Summary of ANOVA trends

Reading a detailed statistical analysis of this sort is much like getting the results from a comprehensive series of blood panel tests – there are a myriad of details which can make it difficult to see various relationships or to paint an overall picture.  A general summary will be provided after the results of the “topic” analysis have been discussed. For the moment, Table 3 provides a summary of the significant trends and the patterns found in the stylistic analysis. The summary is organized by the possible trends displayed in Figure 2.

summary-anova-patterns

Trends in Content: Topic Modeling

Content(s) refers to the subject, topics, or themes of a document or one of its parts.  Obviously, for songs the content rests on the topics or themes reflected in the words of the lyrics.  Topic modeling is a collection of (text mining) algorithms designed to ferret out the themes or topics that occur across a corpus of documents. A recent edition to this collection of tools is Non-negative Matrix Factorization (NMF). It has been successfully applied in a range of areas including bioinformatics, image processing, audio processing, as well as text analysis (e.g. sentiment of analysis of restaurant reviews). Technically, NMF is “an unsupervised family of algorithms that simultaneously performs dimension reduction and clustering in order to reveal the “latent” features underlying the data (see Kuang, 2013 and Lee and Seung, 1999) . In this case the data of interest are found in the song-stem tf-idf matrix described in Figure 10 of Part 2 of this analysis.

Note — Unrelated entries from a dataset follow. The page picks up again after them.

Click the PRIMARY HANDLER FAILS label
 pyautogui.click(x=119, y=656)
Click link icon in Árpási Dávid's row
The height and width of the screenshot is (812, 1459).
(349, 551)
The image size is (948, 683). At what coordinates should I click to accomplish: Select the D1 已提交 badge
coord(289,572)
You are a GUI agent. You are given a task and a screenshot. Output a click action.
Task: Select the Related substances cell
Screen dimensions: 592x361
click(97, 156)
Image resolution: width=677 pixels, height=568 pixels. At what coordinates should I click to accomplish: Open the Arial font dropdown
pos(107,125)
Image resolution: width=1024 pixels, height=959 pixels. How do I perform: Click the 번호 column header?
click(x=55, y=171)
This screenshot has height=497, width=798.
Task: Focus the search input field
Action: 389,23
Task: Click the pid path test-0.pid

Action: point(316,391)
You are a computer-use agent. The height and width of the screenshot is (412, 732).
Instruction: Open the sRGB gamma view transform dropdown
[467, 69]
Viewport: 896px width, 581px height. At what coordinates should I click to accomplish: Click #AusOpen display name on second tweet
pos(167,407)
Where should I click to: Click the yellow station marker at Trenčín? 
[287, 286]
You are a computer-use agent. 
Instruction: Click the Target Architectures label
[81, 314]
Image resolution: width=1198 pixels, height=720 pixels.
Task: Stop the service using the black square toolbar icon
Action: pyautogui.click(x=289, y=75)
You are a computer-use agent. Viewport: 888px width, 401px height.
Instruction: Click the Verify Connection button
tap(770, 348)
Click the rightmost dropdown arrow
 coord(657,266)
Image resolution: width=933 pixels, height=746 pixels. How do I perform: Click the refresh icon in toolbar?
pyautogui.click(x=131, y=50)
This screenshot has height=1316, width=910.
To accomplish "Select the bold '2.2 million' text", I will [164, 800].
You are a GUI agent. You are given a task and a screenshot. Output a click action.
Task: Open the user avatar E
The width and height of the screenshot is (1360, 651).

To understand how NMF works and what the terms “dimension reduction” and “clustering” mean, let’s reconsider this matrix of tf-idf values discussed in Part 2.  However, this time, instead of focusing on the song-stem matrix for the individual songs, we’re going to first combine the stem counts for those songs that were released in the same time periods (according Table 2 in Part 2), and then calculate the tf-idf values for each stem in each of the groups of songs by year (the processes is depicted in Figure 5). In essence we are the treating each group of songs by year as a single song. In this way we can more easily explore the trends in content by year. For purposes of discussion we’ll label this matrix S.

 songstem-to-songbyyear

This matrix is 22 (years) by 500 (stems). In this analysis the stems are sorted in alphabetical order. The matrix is much too large to reproduce in tabular form (at least in this format). However, the following heatmap provides a general overview of the values.  Each row of the map contains a color coded rendition of the normalized stem frequencies (TFIDFs) for a given year. The colors reflect the relative magnitude of a given TFIDF with the darker colors representing more important terms (see index at the top).

heatmap-songbyyear

The heatmap indicates that:

  • For any given year (row), most of the TFIDF values are toward the lower end of the spectrum (.05 or less). These stems are of lesser importance.
  • For any given year (row), approximately 10% of the stems (~50) have values toward the higher end of the spectrum (.20 or more).  These are the stems that are key to understanding the content for that particular year.
  • Looking down the years (across the rows), there are a variety of instances (denoted by the darker lines) where the TDIDF values appear to remain relatively strong from year to year. These instances provide visual clues to the ebbs and flows of content from year to year.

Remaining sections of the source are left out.